- WORK REQUEST -
Go to the line holding "You are a computer-use agent. This" in the entries below and write out exactly every line down to and including the line holding "Task: Select the photo of women with hats".

- EXERCISE INPUTS -
***
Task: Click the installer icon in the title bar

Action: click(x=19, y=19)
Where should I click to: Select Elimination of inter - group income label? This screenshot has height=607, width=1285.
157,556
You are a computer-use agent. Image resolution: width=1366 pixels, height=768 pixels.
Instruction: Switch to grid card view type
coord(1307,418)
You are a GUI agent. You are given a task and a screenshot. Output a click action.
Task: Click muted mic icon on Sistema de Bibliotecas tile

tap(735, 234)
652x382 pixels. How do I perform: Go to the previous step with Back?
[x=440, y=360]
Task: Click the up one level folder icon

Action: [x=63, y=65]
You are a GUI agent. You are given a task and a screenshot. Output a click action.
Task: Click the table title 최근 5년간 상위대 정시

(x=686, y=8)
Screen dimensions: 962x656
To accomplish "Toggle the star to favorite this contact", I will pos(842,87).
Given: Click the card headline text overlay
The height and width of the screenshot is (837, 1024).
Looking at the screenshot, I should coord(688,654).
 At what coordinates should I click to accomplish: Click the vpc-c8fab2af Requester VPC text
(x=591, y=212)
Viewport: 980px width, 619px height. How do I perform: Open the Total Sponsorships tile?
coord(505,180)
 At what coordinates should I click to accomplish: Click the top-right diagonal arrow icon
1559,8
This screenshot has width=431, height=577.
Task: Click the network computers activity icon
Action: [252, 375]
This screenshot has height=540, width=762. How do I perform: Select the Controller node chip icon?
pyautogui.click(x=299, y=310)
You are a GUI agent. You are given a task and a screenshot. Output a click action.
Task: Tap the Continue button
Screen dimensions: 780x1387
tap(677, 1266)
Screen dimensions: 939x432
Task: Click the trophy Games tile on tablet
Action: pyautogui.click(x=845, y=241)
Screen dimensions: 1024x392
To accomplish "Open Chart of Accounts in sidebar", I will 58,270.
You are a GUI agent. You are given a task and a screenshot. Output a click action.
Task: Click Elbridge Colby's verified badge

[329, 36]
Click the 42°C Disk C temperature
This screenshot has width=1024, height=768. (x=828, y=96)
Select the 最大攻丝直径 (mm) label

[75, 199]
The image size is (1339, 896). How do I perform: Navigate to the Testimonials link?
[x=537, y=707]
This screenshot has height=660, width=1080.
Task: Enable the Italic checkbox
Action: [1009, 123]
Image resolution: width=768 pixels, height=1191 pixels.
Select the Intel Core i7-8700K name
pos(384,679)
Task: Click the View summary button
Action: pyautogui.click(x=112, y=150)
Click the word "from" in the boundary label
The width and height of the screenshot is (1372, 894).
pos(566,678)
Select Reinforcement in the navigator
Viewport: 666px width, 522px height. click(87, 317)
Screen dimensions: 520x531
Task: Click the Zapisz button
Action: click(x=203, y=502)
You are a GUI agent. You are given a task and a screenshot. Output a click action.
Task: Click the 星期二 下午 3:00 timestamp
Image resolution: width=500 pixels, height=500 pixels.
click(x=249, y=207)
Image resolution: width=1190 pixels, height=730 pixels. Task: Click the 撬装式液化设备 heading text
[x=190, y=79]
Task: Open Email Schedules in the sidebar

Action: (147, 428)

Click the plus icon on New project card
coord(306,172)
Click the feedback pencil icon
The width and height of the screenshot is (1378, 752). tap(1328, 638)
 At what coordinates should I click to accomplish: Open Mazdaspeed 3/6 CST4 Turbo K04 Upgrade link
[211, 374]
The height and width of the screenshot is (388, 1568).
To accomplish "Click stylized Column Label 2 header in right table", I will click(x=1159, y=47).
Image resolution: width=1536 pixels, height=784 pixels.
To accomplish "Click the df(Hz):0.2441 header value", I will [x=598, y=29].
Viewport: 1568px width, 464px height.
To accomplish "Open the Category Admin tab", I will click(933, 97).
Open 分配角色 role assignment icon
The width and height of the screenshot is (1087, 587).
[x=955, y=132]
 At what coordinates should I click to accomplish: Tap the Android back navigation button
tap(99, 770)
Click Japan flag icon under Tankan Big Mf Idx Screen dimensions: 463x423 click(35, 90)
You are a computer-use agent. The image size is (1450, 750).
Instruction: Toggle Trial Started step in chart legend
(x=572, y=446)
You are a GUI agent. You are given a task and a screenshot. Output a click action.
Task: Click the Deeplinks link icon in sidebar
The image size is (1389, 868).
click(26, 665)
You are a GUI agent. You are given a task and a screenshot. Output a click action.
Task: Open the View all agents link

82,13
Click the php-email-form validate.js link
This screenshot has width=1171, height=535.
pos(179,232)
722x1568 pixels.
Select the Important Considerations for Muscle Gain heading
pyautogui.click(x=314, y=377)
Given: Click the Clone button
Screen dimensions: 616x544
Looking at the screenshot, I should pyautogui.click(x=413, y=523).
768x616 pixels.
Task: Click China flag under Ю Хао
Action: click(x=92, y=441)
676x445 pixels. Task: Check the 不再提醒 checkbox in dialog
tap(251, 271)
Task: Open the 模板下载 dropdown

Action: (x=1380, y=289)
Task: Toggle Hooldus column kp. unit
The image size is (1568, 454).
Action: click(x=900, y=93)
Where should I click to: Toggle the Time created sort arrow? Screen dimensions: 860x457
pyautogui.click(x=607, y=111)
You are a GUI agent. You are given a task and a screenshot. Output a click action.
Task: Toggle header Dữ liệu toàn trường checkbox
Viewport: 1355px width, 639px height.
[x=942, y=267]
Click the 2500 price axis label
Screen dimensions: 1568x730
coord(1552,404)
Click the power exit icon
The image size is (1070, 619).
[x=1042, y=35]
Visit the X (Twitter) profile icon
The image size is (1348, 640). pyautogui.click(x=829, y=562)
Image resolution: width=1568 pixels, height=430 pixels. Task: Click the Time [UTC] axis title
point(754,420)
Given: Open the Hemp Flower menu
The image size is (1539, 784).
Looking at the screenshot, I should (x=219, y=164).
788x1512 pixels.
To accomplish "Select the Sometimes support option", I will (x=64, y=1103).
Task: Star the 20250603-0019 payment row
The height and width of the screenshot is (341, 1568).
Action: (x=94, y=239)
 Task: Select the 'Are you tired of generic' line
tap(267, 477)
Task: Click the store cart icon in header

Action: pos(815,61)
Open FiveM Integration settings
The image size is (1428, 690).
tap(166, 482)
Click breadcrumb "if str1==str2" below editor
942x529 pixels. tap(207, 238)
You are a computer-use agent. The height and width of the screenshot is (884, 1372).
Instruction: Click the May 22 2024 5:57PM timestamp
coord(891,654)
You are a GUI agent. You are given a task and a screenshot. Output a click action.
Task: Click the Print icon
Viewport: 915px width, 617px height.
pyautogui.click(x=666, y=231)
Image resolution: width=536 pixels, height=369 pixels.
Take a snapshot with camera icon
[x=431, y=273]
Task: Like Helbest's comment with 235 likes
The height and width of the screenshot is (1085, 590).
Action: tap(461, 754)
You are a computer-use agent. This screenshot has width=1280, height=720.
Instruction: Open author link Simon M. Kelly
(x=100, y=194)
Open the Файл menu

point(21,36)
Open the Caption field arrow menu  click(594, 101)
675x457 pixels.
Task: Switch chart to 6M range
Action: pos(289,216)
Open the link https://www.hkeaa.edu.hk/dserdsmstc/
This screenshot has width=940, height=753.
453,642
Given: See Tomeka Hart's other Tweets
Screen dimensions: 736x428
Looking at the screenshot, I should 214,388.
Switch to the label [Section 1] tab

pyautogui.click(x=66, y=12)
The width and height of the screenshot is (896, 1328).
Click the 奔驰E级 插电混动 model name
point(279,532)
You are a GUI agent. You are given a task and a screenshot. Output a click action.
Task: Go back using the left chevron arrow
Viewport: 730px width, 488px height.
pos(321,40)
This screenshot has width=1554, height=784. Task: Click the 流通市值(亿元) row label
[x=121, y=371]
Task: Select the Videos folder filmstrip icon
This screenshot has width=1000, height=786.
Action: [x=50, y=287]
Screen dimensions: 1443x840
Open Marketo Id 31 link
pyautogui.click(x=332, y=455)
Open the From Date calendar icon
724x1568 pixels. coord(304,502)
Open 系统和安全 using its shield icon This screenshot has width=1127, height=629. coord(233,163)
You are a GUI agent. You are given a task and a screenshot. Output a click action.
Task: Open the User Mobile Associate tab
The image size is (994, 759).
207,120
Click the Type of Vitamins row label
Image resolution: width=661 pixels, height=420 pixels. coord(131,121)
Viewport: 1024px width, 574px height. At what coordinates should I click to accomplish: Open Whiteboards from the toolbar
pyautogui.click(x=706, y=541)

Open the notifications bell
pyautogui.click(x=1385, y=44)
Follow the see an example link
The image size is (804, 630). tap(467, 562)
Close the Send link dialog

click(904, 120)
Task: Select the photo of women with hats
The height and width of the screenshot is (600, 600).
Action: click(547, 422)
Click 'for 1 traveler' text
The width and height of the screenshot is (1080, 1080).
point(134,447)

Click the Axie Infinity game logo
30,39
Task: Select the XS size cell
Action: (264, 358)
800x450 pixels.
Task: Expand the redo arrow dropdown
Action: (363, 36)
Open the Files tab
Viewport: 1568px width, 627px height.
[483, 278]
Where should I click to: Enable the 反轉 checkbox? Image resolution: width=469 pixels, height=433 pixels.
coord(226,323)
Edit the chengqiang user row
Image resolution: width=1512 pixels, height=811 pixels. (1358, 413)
***
- RESPONSE AREA -
You are a computer-use agent. This screenshot has width=1280, height=720.
Instruction: Open author link Simon M. Kelly
(x=100, y=194)
Open the Файл menu

point(21,36)
Open the Caption field arrow menu  click(594, 101)
675x457 pixels.
Task: Switch chart to 6M range
Action: pos(289,216)
Open the link https://www.hkeaa.edu.hk/dserdsmstc/
This screenshot has width=940, height=753.
453,642
Given: See Tomeka Hart's other Tweets
Screen dimensions: 736x428
Looking at the screenshot, I should 214,388.
Switch to the label [Section 1] tab

pyautogui.click(x=66, y=12)
The width and height of the screenshot is (896, 1328).
Click the 奔驰E级 插电混动 model name
point(279,532)
You are a GUI agent. You are given a task and a screenshot. Output a click action.
Task: Go back using the left chevron arrow
Viewport: 730px width, 488px height.
pos(321,40)
This screenshot has width=1554, height=784. Task: Click the 流通市值(亿元) row label
[x=121, y=371]
Task: Select the Videos folder filmstrip icon
This screenshot has width=1000, height=786.
Action: [x=50, y=287]
Screen dimensions: 1443x840
Open Marketo Id 31 link
pyautogui.click(x=332, y=455)
Open the From Date calendar icon
724x1568 pixels. coord(304,502)
Open 系统和安全 using its shield icon This screenshot has width=1127, height=629. coord(233,163)
You are a GUI agent. You are given a task and a screenshot. Output a click action.
Task: Open the User Mobile Associate tab
The image size is (994, 759).
207,120
Click the Type of Vitamins row label
Image resolution: width=661 pixels, height=420 pixels. coord(131,121)
Viewport: 1024px width, 574px height. At what coordinates should I click to accomplish: Open Whiteboards from the toolbar
pyautogui.click(x=706, y=541)

Open the notifications bell
pyautogui.click(x=1385, y=44)
Follow the see an example link
The image size is (804, 630). tap(467, 562)
Close the Send link dialog

click(904, 120)
Task: Select the photo of women with hats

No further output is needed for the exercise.